Scheduling employees was a constant game of Jenga on quicksand.  Most of my employees were part-time students.  Trying to find the right blend of hours per week, juggling school schedules and high-traffic coverage was critical to keep the store from falling apart while retaining my staff.  Manicure girl actually had her Mother call me to demand “better” work hours.  I was not surprised when I caught her searching for jobs on-line during her shift.  Turns out, she could get those better hours somewhere else, not working for me.   One fickle employee asked for more hours, then within a week asked for reduced hours because those additional hours were too much, then quit a week later and filed for unemployment benefits.  Another employee of mere weeks quit on zero notice for a better job with better hours, then begged for her job back a couple days later when the hours really were not better.  I let her jilted co-workers have the final say in her fate, and they agreed with me that she would not be welcomed back to the team.

Through all the employee turnover and silly drama, there was a core group of Superstars!  These employees were the heart of the store and kept me from a complete mental breakdown.  Great staff that always went the extra mile for customers, took pride in the store, and was eager for more.  I was happy to expand their responsibilities into scheduling, product selection, hiring, and management duties.

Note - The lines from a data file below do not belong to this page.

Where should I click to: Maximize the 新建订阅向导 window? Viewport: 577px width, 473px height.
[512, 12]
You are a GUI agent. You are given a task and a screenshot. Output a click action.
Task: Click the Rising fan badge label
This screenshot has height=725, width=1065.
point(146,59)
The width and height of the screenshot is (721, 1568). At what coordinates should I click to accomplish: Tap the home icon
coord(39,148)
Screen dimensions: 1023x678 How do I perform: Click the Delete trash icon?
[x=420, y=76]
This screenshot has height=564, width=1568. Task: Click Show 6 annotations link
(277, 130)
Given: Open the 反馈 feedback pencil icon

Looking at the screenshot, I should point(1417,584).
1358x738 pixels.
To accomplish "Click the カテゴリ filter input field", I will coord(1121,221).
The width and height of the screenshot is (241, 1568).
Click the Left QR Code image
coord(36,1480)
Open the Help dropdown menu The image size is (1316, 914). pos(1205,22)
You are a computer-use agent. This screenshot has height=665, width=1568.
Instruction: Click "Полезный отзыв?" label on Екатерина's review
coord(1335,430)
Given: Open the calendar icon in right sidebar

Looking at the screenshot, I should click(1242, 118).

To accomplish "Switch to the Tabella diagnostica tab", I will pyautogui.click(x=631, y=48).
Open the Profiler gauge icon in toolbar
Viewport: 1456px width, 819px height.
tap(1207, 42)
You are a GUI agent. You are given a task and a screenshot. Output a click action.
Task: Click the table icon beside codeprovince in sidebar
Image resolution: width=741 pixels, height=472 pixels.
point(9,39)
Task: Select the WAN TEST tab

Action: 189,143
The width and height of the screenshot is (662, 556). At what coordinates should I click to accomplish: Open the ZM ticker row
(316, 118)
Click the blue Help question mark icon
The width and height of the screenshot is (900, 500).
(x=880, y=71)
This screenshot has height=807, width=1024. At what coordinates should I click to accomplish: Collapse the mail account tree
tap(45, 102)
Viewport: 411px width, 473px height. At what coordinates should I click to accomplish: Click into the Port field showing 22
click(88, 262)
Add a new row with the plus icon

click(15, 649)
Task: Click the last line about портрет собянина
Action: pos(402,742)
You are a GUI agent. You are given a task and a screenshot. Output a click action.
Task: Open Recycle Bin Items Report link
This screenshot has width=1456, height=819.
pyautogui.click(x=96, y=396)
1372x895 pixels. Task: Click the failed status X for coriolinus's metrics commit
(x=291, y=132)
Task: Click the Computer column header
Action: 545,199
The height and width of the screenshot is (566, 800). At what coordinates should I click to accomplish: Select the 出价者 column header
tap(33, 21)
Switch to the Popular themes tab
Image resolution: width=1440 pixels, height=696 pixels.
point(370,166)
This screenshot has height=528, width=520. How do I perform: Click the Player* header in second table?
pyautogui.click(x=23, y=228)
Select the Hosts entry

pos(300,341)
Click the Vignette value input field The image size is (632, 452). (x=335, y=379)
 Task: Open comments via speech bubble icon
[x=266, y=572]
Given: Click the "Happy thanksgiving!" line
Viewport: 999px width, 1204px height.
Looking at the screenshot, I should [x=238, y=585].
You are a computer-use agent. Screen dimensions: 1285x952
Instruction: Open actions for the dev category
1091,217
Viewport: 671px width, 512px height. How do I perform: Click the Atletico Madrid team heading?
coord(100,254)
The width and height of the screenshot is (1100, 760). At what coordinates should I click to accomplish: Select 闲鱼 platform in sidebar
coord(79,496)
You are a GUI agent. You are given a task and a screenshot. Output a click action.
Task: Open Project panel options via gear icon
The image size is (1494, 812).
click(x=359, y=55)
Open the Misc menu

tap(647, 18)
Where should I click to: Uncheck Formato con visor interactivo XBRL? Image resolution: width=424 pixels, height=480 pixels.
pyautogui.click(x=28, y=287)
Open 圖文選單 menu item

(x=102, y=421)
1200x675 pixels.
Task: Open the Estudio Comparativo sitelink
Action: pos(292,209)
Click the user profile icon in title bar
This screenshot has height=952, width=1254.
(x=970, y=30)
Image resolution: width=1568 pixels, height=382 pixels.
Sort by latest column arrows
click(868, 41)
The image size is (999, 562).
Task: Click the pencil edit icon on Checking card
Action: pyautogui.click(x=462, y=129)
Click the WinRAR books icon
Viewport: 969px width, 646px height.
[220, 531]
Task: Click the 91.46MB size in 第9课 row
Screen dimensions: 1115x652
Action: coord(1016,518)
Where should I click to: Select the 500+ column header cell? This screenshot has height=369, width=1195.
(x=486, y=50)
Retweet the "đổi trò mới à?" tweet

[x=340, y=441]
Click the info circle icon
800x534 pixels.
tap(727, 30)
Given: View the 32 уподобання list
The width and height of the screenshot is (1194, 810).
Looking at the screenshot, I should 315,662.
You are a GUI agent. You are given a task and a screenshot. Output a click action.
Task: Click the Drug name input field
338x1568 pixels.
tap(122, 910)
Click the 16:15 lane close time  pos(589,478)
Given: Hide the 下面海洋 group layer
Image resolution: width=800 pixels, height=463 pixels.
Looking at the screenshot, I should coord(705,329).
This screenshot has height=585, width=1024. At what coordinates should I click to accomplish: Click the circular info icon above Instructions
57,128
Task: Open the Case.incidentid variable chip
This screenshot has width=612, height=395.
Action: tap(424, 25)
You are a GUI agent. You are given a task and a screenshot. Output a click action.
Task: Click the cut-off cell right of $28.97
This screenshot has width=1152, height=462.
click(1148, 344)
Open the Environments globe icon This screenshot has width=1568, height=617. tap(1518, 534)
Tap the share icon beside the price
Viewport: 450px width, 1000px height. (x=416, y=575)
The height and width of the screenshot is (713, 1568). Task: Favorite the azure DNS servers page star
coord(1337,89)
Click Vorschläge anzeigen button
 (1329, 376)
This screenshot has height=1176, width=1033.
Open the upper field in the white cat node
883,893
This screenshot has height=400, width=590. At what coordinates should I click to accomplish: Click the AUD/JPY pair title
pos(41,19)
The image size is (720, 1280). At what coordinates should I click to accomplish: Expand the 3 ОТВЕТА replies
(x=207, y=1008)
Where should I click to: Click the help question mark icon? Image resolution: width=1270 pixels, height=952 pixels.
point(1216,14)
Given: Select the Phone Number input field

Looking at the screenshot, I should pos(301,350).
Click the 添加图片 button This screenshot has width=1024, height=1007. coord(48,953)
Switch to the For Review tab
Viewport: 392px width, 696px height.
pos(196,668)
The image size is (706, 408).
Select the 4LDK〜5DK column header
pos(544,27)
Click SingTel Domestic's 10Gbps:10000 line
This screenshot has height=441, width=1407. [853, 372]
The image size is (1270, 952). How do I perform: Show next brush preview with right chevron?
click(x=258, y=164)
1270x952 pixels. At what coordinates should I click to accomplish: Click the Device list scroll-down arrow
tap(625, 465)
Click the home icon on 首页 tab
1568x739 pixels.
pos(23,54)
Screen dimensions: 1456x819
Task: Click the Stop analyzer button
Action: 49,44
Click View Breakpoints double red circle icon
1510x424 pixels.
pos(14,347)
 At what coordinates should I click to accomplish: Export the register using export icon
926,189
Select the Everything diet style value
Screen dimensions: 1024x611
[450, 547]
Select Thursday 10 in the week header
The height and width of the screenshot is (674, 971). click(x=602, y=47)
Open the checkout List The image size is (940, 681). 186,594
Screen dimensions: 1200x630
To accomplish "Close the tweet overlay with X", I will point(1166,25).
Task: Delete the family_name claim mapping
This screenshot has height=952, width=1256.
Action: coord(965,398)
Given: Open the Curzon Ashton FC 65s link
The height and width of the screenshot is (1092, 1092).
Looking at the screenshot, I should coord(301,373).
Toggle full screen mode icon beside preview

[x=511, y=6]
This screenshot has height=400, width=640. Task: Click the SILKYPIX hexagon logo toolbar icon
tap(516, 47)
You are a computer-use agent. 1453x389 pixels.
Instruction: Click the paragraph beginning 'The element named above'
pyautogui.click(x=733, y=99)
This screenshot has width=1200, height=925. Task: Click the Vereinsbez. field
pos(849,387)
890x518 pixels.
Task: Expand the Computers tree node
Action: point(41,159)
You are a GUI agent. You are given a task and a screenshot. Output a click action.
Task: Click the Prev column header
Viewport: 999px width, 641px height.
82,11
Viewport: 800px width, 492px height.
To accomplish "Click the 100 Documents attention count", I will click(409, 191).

2morrowsDressStaffWhen presented with an opportunity to showcase a few gowns on a local TV show, three of my superstars eagerly volunteered.  We trekked across town in morning traffic, providing full hair & make-up applications for each other, and spent a fun morning promoting the store on live television.  All the while, a lone (superstar) employee ran the store, because someone trustworthy had to.

Princess night with Belle, Cinderella, and Fairy Godmother

Belle, Cinderella, Fairy Godmother, and Clown (I am still not sure how the Clown was included)

The mall hosted a couple Princess themed evenings.  A few of my staff dressed up for these events representing the store with pride. Despite an injured foot in walking boot for one event, Belle was still represented from my staff.  She had a perfect smile the entire evening handing out red roses and posing for pictures, while keeping the boot hidden under the large yellow ball gown.

These superstars dazzled during the Prom season rush and still maintained a great attitude when the  mall policy dictated ridiculous o’clock opening for Black Friday.

When I announced that I was closing the store, once again these superstars demonstrated class and positive attitudes.  They needed to find new jobs, but they worked it out to provide full coverage until the last hour of the last day – they stayed with me until the end. Over and over, they proved loyalty to me and each other.

I still keep in touch with my favorite employees.  I am proud to watch them growing into responsible, extraordinary women. They were pretty great when I hired them, and I hope that the experience contributed to how amazing they are today.